##### Brano scelto

Dopo quelli “bravi” ecco i “cattivi”: perchè l’Europa teme l’Italia

Su economia ed euro si è mentito per anni. Ora le verità sgradite a Bruxelles rischiano di venire a galla

Nel 2011 il debito era pericolosamente a 1.897 miliardi, poi sono arrivati quelli bravi: Monti l’ha portato a 1.990 miliardi, Letta a 2.070 miliardi, Renzi a 2.251 miliardi, Gentiloni a 2.280 miliardi, i teorici dell’austerità espansiva che hanno espanso il debito pubblico e la povertà, effettivamente bisogna essere molto bravi per coniugare maggior debito e maggiore povertà.

Adesso si apprestano a governare quelli cattivi, che fanno tanta paura all’Europa, perché dicono che le regole vanno cambiate. Allora tutti quanti a spalar m…. sull’Italia. Peccato che la realtà sia diversa, Francia, Germania e Spagna sono quelli che hanno rispettato di meno le regole. Se si fa parte di un’unione monetaria, pensare che sforare sull’avanzo commerciale sia meno grave che sforare sul deficit, o sul debito pubblico, significa mentire sapendo di mentire. Se ne è accorto anche il presidente Macron che il surplus commerciale tedesco è un problema.

##########

▶ _Lavoro richiesto_:
Riporti parola per parola il tratto del brano sul debito italiano e l'Europa che va da «Adesso si apprestano» fino a «è un problema.». L'elenco non è necessario per svolgere il lavoro.

##### Dati da esaminare

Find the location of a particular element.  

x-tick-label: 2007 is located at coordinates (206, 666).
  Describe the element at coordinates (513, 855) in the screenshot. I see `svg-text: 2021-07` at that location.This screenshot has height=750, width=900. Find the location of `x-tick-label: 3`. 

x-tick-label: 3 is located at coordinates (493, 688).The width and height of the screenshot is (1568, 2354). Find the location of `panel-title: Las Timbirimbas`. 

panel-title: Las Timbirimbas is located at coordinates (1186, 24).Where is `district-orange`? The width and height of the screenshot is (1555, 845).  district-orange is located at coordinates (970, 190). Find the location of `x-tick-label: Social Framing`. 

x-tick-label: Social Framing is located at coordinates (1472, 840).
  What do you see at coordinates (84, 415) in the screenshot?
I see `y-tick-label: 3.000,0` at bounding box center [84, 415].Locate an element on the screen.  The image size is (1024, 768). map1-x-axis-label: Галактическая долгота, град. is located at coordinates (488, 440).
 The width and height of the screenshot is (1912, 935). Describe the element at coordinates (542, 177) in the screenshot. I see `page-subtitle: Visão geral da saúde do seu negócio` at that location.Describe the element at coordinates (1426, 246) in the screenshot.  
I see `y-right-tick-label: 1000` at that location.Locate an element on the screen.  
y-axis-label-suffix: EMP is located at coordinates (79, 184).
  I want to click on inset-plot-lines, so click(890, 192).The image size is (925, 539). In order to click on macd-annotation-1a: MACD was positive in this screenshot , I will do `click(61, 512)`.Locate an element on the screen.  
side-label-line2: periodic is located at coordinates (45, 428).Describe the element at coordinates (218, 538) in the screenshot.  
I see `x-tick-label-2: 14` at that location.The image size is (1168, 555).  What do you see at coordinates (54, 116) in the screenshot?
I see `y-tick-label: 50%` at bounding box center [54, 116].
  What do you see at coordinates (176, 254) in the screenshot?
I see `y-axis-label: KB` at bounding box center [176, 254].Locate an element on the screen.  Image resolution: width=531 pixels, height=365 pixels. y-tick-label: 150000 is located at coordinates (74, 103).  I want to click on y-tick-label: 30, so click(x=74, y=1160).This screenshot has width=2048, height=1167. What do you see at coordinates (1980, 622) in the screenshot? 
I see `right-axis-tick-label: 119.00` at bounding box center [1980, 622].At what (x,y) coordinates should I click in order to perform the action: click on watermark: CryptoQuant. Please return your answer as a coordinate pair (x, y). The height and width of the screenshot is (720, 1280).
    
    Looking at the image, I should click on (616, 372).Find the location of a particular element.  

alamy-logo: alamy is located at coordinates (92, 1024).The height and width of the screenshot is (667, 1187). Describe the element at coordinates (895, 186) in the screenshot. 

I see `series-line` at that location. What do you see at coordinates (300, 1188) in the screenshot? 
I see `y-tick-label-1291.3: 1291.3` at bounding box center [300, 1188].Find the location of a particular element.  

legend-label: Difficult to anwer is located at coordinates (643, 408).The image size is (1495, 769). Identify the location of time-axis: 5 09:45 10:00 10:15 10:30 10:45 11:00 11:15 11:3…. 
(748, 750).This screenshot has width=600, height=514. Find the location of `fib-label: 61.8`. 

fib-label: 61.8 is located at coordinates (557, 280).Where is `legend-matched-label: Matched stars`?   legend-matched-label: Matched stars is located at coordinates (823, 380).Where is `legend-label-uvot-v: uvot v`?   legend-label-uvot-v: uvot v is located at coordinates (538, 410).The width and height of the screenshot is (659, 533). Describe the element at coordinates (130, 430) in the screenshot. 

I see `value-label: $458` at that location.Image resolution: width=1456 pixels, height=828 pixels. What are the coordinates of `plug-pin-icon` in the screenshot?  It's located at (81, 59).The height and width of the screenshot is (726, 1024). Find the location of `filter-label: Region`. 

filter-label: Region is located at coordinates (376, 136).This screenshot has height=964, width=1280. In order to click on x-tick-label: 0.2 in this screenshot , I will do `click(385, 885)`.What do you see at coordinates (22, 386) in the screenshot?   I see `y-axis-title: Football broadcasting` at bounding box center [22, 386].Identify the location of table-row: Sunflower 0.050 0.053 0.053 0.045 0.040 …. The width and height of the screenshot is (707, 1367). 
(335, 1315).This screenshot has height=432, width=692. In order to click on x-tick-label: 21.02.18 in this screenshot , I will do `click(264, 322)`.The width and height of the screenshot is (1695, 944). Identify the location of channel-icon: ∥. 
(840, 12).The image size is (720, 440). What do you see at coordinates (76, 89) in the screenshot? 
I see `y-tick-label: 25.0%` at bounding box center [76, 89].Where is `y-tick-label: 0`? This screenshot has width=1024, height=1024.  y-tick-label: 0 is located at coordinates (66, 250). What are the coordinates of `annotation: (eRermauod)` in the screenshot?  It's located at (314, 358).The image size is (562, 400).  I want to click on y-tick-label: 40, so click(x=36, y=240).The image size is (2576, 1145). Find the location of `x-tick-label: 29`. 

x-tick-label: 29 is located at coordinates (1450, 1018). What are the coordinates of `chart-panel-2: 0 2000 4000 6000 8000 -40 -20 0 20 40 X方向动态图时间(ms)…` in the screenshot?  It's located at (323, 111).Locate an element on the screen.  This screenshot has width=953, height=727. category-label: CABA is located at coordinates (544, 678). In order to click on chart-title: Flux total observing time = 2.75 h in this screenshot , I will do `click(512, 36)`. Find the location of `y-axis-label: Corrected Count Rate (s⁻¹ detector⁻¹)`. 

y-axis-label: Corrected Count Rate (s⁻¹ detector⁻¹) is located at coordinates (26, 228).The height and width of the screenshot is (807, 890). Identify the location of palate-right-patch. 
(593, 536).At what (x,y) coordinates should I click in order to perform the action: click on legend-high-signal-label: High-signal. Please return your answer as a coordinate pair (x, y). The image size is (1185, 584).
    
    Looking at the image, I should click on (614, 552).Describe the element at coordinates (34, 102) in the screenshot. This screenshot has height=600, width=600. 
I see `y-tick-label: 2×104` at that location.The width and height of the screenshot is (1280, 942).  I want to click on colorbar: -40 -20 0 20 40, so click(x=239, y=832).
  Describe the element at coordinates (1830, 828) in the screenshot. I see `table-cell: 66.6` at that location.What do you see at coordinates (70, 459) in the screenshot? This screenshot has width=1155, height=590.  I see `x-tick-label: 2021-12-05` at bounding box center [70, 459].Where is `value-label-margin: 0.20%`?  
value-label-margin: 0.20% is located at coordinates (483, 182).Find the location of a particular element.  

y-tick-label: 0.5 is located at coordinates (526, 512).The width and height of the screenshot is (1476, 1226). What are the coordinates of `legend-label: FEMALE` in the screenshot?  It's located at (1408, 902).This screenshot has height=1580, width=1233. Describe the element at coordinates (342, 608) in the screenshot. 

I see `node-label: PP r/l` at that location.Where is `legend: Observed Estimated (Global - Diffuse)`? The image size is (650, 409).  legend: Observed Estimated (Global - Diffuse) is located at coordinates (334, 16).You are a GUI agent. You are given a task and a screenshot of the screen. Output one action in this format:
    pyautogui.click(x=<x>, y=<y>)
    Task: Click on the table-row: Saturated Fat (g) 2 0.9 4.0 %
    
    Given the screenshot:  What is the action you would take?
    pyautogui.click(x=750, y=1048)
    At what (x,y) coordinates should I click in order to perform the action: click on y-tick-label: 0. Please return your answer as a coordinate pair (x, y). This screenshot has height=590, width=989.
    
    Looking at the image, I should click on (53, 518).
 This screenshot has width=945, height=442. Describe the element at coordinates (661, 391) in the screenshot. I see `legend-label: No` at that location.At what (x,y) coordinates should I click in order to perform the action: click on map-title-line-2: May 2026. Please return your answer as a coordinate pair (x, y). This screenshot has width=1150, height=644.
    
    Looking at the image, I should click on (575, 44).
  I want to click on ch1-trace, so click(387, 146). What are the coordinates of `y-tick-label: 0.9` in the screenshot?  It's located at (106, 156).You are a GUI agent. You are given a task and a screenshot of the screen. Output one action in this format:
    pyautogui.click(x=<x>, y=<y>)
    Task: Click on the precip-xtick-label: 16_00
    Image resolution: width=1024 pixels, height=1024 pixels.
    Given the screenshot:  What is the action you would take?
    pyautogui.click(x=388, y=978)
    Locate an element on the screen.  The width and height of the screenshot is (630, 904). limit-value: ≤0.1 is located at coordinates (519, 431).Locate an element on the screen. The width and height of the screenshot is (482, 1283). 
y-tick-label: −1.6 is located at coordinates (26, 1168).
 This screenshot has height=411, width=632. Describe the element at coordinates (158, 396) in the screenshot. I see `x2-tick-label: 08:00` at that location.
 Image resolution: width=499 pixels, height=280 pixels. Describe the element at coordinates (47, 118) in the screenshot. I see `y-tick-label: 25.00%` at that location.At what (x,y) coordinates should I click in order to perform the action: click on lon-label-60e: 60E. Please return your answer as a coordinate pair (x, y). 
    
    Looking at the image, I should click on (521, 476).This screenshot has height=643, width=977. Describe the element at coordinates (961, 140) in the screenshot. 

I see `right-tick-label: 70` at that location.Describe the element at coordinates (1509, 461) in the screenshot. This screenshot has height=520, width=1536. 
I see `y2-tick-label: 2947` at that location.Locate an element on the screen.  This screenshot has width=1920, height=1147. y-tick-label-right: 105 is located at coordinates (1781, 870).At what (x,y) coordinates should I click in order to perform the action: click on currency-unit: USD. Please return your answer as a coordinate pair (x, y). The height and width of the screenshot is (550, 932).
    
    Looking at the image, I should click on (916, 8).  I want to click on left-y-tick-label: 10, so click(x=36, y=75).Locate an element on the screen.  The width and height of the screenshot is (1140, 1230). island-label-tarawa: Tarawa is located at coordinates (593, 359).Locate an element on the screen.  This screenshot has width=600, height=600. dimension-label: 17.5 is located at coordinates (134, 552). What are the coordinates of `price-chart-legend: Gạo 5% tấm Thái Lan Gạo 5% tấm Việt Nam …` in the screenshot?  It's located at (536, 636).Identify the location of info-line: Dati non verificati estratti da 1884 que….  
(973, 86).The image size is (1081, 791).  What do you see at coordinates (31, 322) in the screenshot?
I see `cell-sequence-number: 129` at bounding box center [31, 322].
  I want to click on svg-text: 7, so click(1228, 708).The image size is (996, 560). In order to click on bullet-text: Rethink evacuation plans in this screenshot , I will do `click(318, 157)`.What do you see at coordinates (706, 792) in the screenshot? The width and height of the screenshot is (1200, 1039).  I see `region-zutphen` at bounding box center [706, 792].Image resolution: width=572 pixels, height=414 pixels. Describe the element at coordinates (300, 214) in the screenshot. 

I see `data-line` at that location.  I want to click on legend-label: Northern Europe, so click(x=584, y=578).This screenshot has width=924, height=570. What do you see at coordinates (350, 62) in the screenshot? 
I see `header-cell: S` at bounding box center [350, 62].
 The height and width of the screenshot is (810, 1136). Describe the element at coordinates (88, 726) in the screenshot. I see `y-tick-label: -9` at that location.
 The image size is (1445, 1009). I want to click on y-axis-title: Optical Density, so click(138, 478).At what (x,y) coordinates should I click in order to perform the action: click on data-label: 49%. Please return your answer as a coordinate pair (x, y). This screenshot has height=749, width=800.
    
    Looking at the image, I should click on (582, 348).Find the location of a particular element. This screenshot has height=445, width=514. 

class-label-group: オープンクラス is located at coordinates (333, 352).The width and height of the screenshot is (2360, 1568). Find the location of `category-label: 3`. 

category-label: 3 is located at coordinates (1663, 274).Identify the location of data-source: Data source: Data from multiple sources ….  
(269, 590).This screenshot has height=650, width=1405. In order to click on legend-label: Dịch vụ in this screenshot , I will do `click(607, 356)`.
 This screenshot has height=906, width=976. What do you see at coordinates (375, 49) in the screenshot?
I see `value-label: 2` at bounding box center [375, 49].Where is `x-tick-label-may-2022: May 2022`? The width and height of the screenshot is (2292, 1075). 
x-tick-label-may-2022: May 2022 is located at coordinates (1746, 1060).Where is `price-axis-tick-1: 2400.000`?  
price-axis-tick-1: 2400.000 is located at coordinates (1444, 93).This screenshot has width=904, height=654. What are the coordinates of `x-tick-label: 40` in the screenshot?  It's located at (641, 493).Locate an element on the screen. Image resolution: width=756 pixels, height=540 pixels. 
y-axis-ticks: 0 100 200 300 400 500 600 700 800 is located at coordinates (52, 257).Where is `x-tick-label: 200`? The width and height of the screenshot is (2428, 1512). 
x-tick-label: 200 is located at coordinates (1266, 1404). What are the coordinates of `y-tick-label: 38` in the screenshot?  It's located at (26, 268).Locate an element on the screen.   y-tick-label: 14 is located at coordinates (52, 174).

##########

▶ _Spazio risposta_:
Adesso si apprestano a governare quelli cattivi, che fanno tanta paura all’Europa, perché dicono che le regole vanno cambiate. Allora tutti quanti a spalar m…. sull’Italia. Peccato che la realtà sia diversa, Francia, Germania e Spagna sono quelli che hanno rispettato di meno le regole. Se si fa parte di un’unione monetaria, pensare che sforare sull’avanzo commerciale sia meno grave che sforare sul deficit, o sul debito pubblico, significa mentire sapendo di mentire. Se ne è accorto anche il presidente Macron che il surplus commerciale tedesco è un problema.